## Try it
In the listing, find every line that has the string "computer" and copy it.
──────── Materials provided
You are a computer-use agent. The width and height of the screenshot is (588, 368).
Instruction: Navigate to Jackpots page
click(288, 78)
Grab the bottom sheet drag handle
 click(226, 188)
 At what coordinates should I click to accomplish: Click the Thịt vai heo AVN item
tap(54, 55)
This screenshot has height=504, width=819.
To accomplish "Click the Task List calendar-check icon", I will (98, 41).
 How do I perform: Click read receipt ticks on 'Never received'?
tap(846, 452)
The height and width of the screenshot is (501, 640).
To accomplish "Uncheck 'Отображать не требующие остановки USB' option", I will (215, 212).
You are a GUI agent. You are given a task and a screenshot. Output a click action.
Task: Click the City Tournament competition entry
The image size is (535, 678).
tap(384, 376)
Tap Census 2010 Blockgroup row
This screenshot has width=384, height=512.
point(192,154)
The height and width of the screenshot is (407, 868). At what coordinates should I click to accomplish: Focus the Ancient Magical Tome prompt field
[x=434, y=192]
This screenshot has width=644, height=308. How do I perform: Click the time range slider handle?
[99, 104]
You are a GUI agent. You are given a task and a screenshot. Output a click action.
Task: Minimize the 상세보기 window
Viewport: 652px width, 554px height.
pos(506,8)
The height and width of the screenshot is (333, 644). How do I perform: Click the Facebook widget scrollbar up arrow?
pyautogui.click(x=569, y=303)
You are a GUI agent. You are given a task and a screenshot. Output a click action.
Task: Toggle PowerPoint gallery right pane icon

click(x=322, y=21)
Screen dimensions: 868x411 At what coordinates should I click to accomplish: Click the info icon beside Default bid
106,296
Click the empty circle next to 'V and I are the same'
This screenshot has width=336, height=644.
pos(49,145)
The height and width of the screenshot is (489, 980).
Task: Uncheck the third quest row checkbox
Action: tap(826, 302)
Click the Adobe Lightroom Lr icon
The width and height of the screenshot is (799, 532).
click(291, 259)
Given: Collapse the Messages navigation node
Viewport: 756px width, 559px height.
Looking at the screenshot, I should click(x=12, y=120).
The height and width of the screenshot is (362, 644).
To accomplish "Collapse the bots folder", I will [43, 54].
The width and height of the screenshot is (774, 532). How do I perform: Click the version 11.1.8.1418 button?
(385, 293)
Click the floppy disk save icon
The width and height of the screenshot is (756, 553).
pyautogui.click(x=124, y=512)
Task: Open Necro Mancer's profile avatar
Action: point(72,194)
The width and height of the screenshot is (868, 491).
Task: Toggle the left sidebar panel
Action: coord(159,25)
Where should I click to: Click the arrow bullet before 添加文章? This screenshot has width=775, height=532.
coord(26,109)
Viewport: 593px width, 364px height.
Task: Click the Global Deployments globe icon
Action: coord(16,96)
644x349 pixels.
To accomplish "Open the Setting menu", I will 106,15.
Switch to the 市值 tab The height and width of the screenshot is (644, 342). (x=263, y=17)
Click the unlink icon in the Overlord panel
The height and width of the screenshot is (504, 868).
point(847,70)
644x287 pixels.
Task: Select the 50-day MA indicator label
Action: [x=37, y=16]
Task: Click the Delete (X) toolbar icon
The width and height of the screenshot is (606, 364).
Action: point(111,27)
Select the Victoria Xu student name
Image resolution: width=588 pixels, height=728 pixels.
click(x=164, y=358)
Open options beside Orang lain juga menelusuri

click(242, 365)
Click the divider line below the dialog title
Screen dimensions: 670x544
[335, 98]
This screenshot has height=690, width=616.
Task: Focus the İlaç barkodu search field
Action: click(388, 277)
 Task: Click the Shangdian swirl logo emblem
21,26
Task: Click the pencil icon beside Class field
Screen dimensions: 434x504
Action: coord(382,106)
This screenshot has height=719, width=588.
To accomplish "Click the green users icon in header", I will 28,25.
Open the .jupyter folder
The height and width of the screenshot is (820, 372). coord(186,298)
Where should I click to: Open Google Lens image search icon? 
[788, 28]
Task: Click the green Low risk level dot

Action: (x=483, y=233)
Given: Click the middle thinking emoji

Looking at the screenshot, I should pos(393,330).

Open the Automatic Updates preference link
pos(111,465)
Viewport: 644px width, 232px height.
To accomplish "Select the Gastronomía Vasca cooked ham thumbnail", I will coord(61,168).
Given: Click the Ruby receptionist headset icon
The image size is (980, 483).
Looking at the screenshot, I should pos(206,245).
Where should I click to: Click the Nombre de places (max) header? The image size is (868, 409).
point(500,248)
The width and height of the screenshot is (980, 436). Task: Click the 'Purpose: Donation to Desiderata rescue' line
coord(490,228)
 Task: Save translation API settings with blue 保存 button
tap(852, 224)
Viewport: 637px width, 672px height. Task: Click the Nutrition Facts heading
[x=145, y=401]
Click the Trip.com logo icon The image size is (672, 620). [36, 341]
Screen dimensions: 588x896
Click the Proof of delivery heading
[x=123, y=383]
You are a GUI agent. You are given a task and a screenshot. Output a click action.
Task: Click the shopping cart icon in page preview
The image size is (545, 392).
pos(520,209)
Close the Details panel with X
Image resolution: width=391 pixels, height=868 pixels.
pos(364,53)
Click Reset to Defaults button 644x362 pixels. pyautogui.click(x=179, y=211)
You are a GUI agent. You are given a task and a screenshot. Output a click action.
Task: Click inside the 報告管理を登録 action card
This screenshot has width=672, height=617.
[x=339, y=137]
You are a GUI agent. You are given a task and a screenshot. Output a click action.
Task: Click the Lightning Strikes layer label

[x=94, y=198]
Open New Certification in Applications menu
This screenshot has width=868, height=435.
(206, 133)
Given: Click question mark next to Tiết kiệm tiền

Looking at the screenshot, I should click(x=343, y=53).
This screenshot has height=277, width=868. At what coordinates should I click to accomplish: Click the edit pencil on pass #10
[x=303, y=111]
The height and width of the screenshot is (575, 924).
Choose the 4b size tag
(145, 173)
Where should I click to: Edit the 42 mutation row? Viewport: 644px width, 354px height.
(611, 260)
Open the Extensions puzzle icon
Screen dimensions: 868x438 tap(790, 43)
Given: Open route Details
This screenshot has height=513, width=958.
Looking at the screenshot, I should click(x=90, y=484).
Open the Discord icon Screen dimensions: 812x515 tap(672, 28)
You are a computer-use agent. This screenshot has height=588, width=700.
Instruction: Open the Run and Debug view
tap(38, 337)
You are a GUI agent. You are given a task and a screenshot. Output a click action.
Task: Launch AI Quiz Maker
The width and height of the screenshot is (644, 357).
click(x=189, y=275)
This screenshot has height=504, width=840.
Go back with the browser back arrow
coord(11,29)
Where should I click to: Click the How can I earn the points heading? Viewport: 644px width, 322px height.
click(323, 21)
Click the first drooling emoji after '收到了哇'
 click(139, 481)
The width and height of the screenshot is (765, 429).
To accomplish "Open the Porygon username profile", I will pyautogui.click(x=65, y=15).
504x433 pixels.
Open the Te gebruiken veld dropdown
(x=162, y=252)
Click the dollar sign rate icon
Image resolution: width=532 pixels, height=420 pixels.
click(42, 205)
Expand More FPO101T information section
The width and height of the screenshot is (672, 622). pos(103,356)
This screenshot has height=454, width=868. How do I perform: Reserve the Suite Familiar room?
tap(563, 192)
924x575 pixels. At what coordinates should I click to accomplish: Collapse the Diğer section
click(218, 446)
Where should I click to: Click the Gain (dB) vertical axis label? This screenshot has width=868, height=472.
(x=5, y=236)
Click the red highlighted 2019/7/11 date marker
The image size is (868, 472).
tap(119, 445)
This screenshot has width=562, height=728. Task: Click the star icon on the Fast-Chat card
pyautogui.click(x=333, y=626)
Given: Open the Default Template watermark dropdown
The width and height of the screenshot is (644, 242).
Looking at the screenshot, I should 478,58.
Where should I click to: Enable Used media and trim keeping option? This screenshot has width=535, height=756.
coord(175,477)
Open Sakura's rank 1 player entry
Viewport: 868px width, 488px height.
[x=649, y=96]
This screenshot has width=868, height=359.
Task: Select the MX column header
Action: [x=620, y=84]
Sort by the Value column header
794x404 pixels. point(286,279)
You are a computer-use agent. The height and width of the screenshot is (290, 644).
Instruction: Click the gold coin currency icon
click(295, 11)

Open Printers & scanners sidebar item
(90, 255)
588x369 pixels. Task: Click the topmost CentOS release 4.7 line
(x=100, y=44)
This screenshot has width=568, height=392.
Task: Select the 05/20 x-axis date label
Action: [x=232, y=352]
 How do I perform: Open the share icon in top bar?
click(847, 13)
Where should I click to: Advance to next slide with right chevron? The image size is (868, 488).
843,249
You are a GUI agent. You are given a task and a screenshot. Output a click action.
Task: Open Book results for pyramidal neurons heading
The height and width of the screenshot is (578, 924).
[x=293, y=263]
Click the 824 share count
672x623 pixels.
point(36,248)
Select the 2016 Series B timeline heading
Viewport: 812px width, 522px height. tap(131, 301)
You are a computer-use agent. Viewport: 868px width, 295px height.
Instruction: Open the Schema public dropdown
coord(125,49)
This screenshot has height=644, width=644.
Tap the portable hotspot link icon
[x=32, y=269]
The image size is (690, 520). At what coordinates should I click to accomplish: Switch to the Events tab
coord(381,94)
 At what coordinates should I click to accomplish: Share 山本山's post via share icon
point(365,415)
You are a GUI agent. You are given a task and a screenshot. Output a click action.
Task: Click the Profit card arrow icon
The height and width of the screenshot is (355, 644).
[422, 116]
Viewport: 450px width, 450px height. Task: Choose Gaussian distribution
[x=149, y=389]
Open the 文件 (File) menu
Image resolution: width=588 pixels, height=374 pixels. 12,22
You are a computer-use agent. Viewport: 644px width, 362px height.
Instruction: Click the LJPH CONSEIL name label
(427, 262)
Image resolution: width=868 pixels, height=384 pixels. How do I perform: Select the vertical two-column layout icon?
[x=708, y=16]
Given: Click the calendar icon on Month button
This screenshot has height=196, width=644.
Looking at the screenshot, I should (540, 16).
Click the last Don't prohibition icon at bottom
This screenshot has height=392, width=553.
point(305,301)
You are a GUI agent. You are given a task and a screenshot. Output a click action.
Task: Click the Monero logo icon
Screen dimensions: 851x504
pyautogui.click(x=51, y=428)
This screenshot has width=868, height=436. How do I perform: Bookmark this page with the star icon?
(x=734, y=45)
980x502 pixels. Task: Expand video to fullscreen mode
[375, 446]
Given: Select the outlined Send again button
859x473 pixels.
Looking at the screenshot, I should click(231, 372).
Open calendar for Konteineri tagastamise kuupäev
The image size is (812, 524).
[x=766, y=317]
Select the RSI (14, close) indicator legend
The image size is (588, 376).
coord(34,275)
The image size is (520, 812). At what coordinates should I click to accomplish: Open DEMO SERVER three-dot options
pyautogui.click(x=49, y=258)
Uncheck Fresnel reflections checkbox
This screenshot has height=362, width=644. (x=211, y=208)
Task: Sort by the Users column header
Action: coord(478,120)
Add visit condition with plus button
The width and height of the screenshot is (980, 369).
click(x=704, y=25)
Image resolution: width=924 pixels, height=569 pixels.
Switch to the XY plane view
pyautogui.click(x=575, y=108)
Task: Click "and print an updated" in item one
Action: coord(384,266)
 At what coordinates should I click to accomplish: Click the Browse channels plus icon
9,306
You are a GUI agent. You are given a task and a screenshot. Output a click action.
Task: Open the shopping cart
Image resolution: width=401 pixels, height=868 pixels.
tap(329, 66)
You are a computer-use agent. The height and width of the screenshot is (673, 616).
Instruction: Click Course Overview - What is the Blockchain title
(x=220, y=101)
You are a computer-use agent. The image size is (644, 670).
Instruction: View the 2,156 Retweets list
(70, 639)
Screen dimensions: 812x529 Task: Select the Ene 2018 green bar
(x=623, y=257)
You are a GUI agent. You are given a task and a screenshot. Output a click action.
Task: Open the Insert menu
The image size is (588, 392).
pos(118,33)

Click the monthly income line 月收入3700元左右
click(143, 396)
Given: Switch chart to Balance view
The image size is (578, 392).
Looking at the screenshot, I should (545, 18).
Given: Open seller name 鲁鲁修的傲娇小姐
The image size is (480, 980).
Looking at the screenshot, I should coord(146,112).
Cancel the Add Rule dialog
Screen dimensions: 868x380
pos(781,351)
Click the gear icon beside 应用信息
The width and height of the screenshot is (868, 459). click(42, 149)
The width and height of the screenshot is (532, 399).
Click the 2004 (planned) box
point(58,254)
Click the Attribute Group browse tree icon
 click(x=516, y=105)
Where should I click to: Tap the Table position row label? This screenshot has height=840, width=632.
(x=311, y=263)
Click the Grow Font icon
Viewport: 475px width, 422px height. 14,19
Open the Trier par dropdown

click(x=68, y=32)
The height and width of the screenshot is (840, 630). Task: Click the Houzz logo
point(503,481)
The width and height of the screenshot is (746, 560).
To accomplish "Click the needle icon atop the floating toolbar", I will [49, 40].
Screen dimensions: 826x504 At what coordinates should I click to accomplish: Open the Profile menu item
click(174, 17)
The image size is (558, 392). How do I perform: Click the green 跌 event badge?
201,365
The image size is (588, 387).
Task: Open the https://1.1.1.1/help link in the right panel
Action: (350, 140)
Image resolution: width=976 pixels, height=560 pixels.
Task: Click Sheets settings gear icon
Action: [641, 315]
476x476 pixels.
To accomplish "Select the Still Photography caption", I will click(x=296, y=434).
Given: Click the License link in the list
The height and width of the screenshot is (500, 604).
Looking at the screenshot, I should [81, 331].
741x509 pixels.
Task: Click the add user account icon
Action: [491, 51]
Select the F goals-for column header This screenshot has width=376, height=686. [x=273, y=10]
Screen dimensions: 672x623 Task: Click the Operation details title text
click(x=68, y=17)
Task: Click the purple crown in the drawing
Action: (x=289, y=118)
────────────────
## Your response
You are a computer-use agent. The width and height of the screenshot is (588, 368).
You are a computer-use agent. This screenshot has height=588, width=700.
You are a computer-use agent. The height and width of the screenshot is (290, 644).
You are a computer-use agent. Viewport: 868px width, 295px height.
You are a computer-use agent. Viewport: 644px width, 362px height.
You are a computer-use agent. The height and width of the screenshot is (673, 616).
You are a computer-use agent. The image size is (644, 670).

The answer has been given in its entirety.